═════ Artigo ═════

Hiroshima (idem), de Pablo Stoll
(Uruguai/Argentina/Colômbia/Espanha, 2009)

por Juliano Gomes

Veja esta canção

Logo no início de Hiroshima, temos um longuíssimo plano que acompanha, sem corte, o trajeto de um jovem, do seu local de trabalho até sua casa. Em poucos minutos se identificam todas as filiações, já consolidadas em grande parte do dito cinema de arte atual: gosto pelo mutismo, planos alongados com personagens vistos de costas, recusa de abordagem psicológicas e interpretações inexpressivas dos atores - só pra citar as linhas mais gerais desse projeto, no qual Hiroshima se insere assumidamente. Entretanto, interessa mais aqui a maneira pela qual Stoll dribla essa cartilha com bastante habilidade e constrói um filme que, mesmo irregular, reconfigura questões importantes de um certo tipo de cinema bastante em voga no circuito de festivais e transcende a mera repetição de procedimentos do "bom gosto contemporâneo".

Hiroshima é um musical mudo. É perpassado por longos trechos de músicas, que, em geral, têm a justificativa diegética de que Juan, o personagem que acompanhamos durante os 80 minutos de filme, ouve seu discman durante seus trajetos por Montevideo e arredores. Filme mudo pois, apesar do som direto, as falas dos personagens não são ouvidas: não emitem som e a elas se segue uma cartela (com molduras ressaltando a já evidente referência ao cinema mudo). Temos, assim, o som ambiente, os ruídos, as músicas, a fala indistinta de um bebê, mas não ouvimos a fala entre personagens. Só podemos lê-las, após os movimentos labiais. Há comunicação aqui, mas ao mesmo tempo há um espécie de alheamento de Juan em relação às outras pessoas. Suas respostas são quase sempre monossilábicas. Mas a incomunicabilidade, que parece ser a tônica nesse procedimento, se contrapõe ao seu trajeto espacial durante o filme: Hiroshima é um filme de deslocamento, mas não de deambulação. Juan não está perdido.

É o deslocamento, o caminho que leva de um ponto ao outro, que importa mais ao filme. Parece haver um desejo de cartografia, de mapear um espaço comum, de torná-lo imagem para  tentar preservá-lo.

═════ Bloco de dados ═════

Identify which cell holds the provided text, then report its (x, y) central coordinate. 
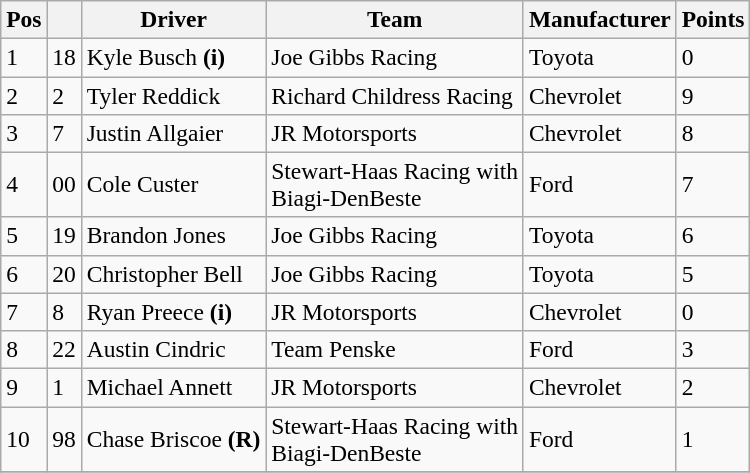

═════

Enunciado 1
Responda às perguntas abaixo com base no artigo sobre Hiroshima.
(a) No plano longo do início do filme, de onde até onde vai o trajeto do jovem?
(b) Em que aparelho Juan ouve música durante seus trajetos?
(c) Por quantos minutos de filme acompanhamos Juan?
Enunciado 2
Reproduza fielmente o trecho do artigo que vai de "É o deslocamento, o" até "para  tentar preservá-lo.".

Solução do exercício 1
(a) Vai do local de trabalho do jovem até a casa dele.
(b) Ele ouve música no seu discman.
(c) Acompanhamos Juan durante 80 minutos de filme.

Solução do exercício 2
É o deslocamento, o caminho que leva de um ponto ao outro, que importa mais ao filme. Parece haver um desejo de cartografia, de mapear um espaço comum, de torná-lo imagem para  tentar preservá-lo.